Galileons as Wess-Zumino Terms
Garrett Goon, Kurt Hinterbichler, Austin Joyce, Mark Trodden
TL;DR
The paper shows that galileons arise as Wess-Zumino terms associated with spontaneously broken spacetime symmetries and that their numbers in a given dimension are governed by relative Lie algebra cohomology. By constructing the galileon and multi-galileon algebras and computing the relevant (d+1)-form co-cycles, it explains why there are a finite set of galileon terms in each dimension and why certain variants (e.g., DBI galileons) are not WZ terms. The conformal case yields a single WZ term (L3) in 4D, while DBI galileons are generally coset-constructible with the tadpole exception.

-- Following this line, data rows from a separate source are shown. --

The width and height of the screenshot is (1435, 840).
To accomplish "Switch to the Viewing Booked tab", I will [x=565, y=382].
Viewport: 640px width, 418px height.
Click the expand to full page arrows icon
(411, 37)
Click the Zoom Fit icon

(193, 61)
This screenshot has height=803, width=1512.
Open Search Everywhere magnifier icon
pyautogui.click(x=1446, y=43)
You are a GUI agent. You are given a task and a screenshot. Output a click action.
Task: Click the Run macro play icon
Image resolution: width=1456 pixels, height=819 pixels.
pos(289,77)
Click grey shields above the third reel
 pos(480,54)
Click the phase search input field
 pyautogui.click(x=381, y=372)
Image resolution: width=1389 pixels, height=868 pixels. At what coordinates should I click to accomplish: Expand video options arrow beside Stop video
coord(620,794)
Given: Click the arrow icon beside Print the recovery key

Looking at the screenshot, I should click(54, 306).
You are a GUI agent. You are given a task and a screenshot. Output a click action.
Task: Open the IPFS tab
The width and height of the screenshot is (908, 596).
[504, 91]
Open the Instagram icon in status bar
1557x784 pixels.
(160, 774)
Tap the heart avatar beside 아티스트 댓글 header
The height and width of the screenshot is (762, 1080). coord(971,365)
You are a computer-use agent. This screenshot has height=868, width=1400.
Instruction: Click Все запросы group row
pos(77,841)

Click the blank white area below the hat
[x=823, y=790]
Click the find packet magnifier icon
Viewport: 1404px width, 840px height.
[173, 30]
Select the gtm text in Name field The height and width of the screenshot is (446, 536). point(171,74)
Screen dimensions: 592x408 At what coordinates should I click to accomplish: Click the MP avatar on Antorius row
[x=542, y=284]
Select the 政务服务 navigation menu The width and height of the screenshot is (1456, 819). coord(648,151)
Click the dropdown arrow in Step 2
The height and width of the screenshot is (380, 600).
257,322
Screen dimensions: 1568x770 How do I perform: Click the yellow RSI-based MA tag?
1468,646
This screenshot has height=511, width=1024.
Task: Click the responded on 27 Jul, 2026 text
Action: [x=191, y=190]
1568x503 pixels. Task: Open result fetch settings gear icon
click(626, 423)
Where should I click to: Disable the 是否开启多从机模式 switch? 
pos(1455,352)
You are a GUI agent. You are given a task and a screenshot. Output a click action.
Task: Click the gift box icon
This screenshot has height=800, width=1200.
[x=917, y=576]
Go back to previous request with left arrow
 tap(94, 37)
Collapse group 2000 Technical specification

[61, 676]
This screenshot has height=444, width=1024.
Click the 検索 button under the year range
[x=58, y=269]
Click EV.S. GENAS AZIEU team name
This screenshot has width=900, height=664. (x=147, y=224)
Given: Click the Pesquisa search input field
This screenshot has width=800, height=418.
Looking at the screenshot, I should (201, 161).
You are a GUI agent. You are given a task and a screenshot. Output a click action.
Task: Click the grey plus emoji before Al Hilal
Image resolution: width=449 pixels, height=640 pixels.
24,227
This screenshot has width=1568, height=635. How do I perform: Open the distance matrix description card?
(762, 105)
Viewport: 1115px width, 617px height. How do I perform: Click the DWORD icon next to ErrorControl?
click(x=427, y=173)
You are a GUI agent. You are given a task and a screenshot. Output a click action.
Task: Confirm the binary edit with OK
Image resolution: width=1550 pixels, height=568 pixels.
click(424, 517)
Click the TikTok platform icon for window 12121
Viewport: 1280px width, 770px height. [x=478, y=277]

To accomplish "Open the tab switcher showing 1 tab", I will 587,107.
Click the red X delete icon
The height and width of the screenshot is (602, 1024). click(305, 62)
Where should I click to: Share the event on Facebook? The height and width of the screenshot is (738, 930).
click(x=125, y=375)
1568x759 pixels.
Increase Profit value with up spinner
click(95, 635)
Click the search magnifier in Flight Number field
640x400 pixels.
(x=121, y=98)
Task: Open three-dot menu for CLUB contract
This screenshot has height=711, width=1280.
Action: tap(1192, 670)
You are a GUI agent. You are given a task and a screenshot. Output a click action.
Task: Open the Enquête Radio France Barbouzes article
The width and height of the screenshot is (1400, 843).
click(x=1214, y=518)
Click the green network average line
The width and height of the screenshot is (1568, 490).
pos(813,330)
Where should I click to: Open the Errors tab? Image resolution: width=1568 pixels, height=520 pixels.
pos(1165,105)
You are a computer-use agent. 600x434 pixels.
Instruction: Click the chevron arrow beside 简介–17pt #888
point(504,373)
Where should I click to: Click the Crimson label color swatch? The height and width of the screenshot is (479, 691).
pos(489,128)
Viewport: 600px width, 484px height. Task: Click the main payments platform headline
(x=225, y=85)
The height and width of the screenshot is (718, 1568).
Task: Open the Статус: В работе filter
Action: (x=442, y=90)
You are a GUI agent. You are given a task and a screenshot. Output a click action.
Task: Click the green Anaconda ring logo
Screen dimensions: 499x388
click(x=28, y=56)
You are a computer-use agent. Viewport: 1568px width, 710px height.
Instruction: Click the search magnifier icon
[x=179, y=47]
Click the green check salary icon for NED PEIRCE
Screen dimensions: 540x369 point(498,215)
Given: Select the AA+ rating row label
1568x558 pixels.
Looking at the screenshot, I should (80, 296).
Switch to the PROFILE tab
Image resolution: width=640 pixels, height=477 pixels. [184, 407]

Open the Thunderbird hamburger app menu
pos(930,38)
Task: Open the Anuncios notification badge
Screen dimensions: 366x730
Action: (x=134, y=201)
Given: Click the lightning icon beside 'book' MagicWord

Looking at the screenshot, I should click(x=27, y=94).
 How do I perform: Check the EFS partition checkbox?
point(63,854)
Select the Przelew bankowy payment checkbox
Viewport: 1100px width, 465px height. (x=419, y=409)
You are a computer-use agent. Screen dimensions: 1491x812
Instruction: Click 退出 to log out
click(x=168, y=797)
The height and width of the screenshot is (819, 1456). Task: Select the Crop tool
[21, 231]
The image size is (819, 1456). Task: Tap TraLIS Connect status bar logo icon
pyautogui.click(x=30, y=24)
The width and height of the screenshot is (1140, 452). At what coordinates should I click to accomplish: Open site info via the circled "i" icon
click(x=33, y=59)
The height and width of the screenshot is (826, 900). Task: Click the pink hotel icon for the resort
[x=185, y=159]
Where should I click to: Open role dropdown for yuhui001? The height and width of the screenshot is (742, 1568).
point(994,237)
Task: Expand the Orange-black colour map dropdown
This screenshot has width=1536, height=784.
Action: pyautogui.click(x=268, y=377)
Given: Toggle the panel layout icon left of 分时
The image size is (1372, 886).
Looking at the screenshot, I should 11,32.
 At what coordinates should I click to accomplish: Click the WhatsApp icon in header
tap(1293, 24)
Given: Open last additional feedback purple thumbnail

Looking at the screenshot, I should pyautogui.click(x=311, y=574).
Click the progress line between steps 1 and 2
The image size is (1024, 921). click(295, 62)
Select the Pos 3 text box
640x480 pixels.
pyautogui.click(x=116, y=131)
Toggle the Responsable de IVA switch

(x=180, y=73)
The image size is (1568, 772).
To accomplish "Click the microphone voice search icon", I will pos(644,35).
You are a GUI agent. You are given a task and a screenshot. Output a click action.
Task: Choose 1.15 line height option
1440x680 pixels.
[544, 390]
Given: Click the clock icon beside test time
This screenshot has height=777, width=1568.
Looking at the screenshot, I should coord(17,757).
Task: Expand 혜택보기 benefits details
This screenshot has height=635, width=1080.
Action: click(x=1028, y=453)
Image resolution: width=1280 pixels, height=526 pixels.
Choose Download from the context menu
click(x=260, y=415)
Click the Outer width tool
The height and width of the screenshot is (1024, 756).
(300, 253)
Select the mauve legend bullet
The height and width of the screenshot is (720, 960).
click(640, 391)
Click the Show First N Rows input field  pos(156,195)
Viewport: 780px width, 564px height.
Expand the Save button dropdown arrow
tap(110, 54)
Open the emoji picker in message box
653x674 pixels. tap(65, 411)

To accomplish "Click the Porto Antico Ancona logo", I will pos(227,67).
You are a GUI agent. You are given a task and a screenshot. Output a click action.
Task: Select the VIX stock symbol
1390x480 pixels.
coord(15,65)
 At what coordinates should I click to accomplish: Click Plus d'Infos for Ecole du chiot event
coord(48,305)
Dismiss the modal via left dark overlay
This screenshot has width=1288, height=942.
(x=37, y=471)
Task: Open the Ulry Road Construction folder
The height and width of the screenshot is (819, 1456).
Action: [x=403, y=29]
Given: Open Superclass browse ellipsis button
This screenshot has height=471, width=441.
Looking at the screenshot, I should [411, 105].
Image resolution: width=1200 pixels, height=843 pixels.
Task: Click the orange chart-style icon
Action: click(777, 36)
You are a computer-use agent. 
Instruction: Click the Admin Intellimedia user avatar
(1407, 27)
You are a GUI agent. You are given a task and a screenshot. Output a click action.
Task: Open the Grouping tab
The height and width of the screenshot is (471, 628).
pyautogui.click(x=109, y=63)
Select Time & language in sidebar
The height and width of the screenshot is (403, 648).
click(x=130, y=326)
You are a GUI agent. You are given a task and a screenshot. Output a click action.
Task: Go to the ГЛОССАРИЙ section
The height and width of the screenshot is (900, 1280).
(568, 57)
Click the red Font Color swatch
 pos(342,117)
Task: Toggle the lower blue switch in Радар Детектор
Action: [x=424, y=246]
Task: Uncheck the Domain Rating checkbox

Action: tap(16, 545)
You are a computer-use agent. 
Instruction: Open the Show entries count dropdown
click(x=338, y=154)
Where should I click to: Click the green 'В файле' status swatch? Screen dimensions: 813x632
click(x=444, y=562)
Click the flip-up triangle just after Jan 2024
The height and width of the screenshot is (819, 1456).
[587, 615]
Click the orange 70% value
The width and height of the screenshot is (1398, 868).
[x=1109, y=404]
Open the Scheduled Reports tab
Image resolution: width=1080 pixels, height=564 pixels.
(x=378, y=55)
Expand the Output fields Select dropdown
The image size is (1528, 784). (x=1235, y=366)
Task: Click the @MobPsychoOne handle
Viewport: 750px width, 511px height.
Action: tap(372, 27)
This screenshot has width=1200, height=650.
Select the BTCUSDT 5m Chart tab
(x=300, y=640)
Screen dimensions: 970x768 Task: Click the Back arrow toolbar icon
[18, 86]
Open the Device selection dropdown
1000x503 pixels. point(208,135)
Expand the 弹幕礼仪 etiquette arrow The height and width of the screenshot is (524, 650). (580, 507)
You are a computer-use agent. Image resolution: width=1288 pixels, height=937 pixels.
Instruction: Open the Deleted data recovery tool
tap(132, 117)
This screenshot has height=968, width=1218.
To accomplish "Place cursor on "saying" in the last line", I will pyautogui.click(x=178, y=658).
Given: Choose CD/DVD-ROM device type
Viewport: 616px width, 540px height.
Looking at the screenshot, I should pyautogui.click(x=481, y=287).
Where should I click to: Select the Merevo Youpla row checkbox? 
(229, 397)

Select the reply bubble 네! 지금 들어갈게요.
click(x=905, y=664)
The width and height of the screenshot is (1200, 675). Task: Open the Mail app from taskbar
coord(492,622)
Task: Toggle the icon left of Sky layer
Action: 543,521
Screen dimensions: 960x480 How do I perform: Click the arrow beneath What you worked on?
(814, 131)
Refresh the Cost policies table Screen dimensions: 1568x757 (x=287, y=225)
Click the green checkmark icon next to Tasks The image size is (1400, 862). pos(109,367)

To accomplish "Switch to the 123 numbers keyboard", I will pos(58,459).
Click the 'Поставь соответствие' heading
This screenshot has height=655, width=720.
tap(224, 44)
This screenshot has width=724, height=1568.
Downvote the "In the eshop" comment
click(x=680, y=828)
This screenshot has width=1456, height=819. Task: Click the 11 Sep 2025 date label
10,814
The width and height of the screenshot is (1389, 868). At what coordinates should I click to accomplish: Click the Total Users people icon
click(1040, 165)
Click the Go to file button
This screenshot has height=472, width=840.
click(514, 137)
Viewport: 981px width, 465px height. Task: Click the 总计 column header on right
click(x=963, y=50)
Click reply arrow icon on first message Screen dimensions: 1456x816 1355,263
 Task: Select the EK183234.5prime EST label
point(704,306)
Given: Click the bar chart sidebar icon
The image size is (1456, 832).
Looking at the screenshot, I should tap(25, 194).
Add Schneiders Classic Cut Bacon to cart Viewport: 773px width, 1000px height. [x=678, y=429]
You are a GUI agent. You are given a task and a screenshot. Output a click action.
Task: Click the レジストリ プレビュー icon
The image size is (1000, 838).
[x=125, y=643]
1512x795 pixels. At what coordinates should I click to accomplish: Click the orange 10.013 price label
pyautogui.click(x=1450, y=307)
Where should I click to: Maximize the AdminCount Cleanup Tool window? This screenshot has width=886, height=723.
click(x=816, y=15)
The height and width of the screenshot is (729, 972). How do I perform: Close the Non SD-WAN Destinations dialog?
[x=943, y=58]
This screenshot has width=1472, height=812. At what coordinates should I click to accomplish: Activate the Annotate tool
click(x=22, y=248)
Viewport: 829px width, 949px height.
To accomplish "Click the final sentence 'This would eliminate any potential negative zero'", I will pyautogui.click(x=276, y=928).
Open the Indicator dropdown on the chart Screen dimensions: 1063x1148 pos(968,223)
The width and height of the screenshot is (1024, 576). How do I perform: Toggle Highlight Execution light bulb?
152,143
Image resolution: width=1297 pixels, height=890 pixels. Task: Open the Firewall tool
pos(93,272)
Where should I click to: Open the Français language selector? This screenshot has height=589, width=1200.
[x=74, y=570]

The work provides a unifying algebraic/topological framework linking coset realizations, brane pictures, and the special status of galileons, with potential connections to their non-renormalization properties and to broader topological aspects of symmetry breaking.
Abstract
We show that the galileons can be thought of as Wess-Zumino terms for the spontaneous breaking of space-time symmetries. Wess-Zumino terms are terms which are not captured by the coset construction for phenomenological Lagrangians with broken symmetries. Rather they are, in d space-time dimensions, d-form potentials for (d+1)-forms which are non-trivial co-cycles in Lie algebra cohomology of the full symmetry group relative to the unbroken symmetry group. We introduce the galileon algebras and construct the non-trivial (d+1)-form co-cycles, showing that the presence of galileons and multi-galileons in all dimensions is counted by the dimensions of particular Lie algebra cohomology groups. We also discuss the DBI and conformal galileons from this point of view, showing that they are not Wess-Zumino terms, with one exception in each case.